Tally the lines in the data below that contain the string "pixels", matching case exactly. How many are there? Reply with the number alone.
_ _ _ _ _
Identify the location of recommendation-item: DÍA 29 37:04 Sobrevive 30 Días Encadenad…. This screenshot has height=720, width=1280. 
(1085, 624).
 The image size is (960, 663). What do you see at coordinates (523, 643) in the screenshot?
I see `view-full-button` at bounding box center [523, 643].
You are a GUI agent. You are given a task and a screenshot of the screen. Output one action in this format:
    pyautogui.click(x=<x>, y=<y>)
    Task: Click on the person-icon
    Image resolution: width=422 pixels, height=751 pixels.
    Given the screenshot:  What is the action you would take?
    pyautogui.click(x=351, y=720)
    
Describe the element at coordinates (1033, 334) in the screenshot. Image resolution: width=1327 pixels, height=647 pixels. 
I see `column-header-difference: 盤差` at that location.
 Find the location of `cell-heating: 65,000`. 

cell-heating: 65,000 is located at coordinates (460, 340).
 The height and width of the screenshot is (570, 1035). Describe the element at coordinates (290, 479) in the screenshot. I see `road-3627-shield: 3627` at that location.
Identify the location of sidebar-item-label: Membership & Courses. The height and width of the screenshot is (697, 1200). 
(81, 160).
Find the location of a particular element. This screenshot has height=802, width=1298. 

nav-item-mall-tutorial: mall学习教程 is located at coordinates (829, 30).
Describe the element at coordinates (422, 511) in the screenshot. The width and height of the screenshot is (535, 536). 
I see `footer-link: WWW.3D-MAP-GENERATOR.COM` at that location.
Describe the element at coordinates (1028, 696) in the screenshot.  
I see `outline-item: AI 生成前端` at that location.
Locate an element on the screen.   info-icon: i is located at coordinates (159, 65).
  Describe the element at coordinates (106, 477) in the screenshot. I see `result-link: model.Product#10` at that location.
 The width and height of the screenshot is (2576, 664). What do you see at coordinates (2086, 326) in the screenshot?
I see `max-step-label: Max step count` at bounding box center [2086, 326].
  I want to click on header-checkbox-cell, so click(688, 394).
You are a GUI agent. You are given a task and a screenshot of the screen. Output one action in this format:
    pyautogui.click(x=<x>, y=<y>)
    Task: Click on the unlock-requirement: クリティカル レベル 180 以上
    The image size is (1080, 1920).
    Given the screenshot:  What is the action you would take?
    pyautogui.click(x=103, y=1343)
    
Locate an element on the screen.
_ _ _ _ _
Solved exercise:
2